### YOUR GOAL
Only the lines from the one containing "Click the duplicate collection icon" through the last line of the entries are wanted. Transcribe them exactly.

### Stored records
>>>

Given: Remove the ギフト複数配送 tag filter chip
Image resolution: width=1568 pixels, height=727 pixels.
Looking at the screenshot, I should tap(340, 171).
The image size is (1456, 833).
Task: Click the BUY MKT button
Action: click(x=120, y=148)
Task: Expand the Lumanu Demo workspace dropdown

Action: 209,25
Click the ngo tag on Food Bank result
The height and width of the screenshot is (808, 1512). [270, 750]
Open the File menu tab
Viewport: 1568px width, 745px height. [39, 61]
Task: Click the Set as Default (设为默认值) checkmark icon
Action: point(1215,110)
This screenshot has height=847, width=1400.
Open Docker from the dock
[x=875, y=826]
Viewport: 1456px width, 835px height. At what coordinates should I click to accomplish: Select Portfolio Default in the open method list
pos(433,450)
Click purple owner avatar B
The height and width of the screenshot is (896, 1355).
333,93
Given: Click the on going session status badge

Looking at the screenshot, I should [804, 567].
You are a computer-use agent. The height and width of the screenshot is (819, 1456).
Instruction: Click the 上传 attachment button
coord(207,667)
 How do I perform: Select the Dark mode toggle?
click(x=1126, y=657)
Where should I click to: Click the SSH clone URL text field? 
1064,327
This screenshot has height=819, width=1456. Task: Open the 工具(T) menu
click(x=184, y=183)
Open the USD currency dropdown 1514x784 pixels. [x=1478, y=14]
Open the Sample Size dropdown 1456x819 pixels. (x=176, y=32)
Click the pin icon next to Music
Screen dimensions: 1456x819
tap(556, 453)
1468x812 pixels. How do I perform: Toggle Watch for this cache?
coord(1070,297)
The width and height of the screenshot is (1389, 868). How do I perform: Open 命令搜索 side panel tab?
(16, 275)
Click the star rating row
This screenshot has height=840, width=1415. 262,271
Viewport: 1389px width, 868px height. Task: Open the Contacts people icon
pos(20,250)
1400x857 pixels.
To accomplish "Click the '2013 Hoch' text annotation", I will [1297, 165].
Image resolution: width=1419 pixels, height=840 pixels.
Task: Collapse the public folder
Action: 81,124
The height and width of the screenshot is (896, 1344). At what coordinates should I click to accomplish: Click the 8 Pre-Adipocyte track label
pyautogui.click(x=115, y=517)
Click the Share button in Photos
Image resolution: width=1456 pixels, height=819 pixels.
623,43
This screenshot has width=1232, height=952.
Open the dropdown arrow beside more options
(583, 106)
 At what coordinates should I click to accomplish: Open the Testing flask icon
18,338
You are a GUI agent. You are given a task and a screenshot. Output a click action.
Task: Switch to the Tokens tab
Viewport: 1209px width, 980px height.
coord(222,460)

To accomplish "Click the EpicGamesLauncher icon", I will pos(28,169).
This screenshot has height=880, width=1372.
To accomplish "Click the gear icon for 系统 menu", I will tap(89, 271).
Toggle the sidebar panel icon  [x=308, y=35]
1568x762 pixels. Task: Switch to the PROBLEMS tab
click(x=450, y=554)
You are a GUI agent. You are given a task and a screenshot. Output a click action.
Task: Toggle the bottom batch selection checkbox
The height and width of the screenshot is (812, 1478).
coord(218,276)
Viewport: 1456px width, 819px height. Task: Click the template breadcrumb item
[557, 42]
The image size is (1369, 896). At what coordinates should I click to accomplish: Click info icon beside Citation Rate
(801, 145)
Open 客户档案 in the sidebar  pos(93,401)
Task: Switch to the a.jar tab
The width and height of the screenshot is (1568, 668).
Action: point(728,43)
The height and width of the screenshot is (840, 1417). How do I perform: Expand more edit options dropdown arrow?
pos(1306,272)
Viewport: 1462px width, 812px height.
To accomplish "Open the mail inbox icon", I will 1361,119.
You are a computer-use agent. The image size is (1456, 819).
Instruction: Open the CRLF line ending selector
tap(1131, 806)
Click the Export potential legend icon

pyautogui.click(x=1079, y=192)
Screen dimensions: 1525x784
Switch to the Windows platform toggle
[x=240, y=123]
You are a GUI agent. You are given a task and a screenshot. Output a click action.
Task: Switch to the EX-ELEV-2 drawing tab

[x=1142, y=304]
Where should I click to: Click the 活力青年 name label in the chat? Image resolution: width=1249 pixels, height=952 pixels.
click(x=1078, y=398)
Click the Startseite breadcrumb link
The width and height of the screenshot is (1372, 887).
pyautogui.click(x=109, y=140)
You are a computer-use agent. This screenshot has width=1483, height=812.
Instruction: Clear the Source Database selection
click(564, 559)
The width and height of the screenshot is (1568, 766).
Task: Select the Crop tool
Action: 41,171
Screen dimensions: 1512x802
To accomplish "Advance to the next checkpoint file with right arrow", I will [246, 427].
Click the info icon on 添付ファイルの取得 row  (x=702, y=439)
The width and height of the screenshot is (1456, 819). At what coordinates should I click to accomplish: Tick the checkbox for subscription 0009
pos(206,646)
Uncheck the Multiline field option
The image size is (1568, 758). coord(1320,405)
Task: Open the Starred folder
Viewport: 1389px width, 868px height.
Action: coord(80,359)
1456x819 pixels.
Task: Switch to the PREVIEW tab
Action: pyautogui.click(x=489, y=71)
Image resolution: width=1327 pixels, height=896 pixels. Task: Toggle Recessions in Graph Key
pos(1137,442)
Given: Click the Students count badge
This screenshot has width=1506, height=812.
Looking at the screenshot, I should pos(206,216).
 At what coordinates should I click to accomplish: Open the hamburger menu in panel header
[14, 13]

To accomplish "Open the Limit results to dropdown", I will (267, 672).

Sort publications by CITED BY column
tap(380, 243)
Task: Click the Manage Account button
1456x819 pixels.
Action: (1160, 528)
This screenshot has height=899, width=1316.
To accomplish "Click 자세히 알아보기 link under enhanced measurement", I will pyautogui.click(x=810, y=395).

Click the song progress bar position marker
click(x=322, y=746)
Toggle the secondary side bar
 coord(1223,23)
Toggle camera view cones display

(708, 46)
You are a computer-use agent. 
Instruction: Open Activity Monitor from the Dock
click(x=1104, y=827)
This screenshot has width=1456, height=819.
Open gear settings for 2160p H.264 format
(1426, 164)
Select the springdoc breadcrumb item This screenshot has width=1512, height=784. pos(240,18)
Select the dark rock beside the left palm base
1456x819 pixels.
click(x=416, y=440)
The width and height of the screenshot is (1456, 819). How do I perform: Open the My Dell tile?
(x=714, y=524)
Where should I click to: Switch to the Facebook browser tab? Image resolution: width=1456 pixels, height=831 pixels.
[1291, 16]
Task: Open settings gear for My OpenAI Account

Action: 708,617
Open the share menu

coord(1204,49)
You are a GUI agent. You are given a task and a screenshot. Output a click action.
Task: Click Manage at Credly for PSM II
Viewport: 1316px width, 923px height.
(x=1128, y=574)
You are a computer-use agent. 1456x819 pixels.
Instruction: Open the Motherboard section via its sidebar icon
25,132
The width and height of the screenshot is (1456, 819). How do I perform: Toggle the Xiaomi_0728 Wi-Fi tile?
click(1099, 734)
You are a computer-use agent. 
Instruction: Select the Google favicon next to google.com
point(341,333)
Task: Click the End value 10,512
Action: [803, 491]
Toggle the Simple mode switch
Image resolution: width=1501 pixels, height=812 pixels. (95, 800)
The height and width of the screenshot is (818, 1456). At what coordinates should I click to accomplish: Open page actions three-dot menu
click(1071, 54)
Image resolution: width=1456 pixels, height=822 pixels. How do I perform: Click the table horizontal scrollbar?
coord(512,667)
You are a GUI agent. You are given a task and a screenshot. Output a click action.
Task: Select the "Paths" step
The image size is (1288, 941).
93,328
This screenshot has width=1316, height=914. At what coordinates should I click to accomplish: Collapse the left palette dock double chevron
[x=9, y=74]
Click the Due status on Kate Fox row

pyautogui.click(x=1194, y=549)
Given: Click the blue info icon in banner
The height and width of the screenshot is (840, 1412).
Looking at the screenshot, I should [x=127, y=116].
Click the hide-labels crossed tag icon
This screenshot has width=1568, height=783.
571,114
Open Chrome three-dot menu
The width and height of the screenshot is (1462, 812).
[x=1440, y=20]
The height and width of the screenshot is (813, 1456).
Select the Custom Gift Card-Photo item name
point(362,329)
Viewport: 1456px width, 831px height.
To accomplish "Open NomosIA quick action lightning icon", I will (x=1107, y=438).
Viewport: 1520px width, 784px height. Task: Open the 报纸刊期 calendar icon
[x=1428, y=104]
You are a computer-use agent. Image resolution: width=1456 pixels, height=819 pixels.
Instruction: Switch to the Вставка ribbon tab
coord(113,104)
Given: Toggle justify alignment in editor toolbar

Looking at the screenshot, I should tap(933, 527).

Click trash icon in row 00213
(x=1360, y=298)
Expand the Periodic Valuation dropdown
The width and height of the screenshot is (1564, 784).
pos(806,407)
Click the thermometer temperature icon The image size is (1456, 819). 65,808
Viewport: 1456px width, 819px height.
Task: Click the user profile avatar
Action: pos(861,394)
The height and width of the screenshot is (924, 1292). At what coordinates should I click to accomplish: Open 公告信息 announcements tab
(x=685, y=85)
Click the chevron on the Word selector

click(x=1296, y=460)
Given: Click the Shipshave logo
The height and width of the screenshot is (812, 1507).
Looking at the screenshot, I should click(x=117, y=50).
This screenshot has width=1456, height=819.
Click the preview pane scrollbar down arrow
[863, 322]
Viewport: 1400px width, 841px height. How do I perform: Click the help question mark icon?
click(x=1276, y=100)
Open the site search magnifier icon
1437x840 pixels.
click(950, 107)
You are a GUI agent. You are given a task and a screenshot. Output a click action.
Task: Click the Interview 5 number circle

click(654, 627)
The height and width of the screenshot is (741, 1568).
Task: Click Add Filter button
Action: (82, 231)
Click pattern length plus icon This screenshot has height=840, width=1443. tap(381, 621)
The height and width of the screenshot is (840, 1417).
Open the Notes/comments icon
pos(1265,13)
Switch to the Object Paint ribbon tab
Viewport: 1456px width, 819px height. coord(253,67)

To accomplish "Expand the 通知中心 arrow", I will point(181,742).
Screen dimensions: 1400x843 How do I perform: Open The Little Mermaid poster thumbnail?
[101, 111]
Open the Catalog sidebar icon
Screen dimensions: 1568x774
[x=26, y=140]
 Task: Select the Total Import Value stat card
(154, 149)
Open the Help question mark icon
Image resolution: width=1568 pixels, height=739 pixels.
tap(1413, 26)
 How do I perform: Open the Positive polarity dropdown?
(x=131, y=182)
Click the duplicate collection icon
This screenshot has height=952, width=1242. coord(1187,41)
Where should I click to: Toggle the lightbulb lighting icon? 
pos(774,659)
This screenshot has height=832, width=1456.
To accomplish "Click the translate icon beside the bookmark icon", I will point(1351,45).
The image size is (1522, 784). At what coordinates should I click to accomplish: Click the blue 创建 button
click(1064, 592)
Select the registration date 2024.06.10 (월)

<<<

### SOLUTION
Click the duplicate collection icon
This screenshot has height=952, width=1242. coord(1187,41)
Where should I click to: Toggle the lightbulb lighting icon? 
pos(774,659)
This screenshot has height=832, width=1456.
To accomplish "Click the translate icon beside the bookmark icon", I will point(1351,45).
The image size is (1522, 784). At what coordinates should I click to accomplish: Click the blue 创建 button
click(1064, 592)
Select the registration date 2024.06.10 (월)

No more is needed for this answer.